PAGE:
◆ ◆ ◆ ◆

- Born: 10 February 1939 Honaz, Denizli, Turkey
- Died: 22 February 2013 (aged 74) Şişli, Istanbul, Turkey
- Burial place: Eyüp Cemetery
- Education: Istanbul University
- Years active: 1970-2013
- Partner: Dilvin Ören (1968-2013)
- Children: 1
- Honours: State Medal of Distinguished Service

= Enver Ören =

Turkish businessman (1939–2013)

Enver Ören (10 February 1939, Honaz, Denizli – 22 February 2013, Şişli, Istanbul) was the founder of İhlas Holding. He was born in Turkey. He graduated from the Faculty of Science at Istanbul University in 1961. He was accepted to the premier military school of Turkey with a full scholarship and graduated top of his class. After graduating he went to Italy, on a NATO scholarship for one and a half years for further study and research. In the early 1970s he assumed the heavy responsibility of publishing a newspaper.

◆ ◆ ◆ ◆

GIVEN MATERIAL:
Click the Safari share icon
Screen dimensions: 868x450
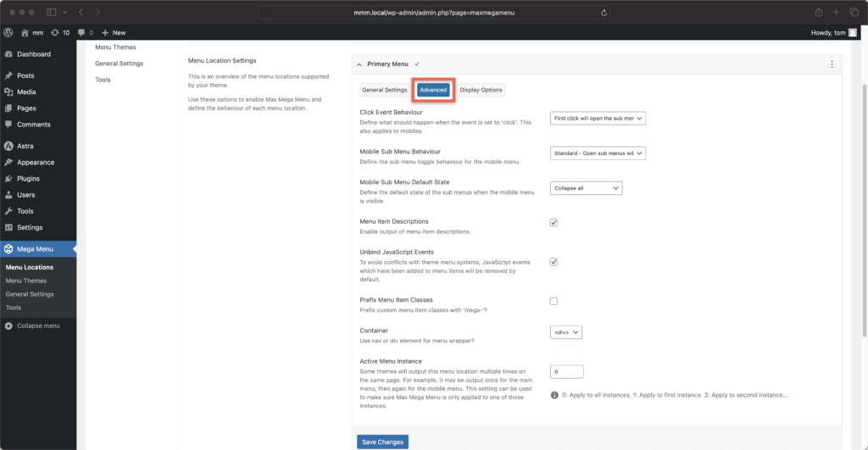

◆ ◆ ◆ ◆

REQUIREMENTS:
(A) Answer these from the Enver Ören profile, one per line:
(i) In which cemetery was he buried?
(ii) In what year did he graduate from the Faculty of Science at Istanbul University?
(iii) To which country did he go on a NATO scholarship?
(B) Continue the Enver Ören profile from its last sentence.

ANSWERS TO THE TASKS:
(A)
(i) Eyüp Cemetery
(ii) 1961
(iii) Italy

(B)
Ören was awarded the honorary degree of Doctor of Science by Selçuk University in Konya, Turkey for his contributions to the advancement of science and technology. He was also awarded the decade's most successful manager of a newspaper company (1980–1990) by the Ankara Association of Journalists. He was the Associate President of the Newspaper Owners' Association and a Board Member of the Press Advertising Authority (Basin Yayın Kurumu). He was also an honorary member of the International Islamic Science Academy. He speaks English and French and has been frequently called upon to speak and participate in numerous international seminars, meetings and symposia.

On 24 December 1999, with the signature of Prime Minister Bülent Ecevit, he was awarded the State Medal of Distinguished Service for his contributions to the glorification of the state and national interests.

Enver Ören had been married to Dilvin Ören since the 1968. The couple's only son, Ahmet Mücahid Ören, was chosen to follow his father's footsteps by assuming leadership positions within Ihlas Holding.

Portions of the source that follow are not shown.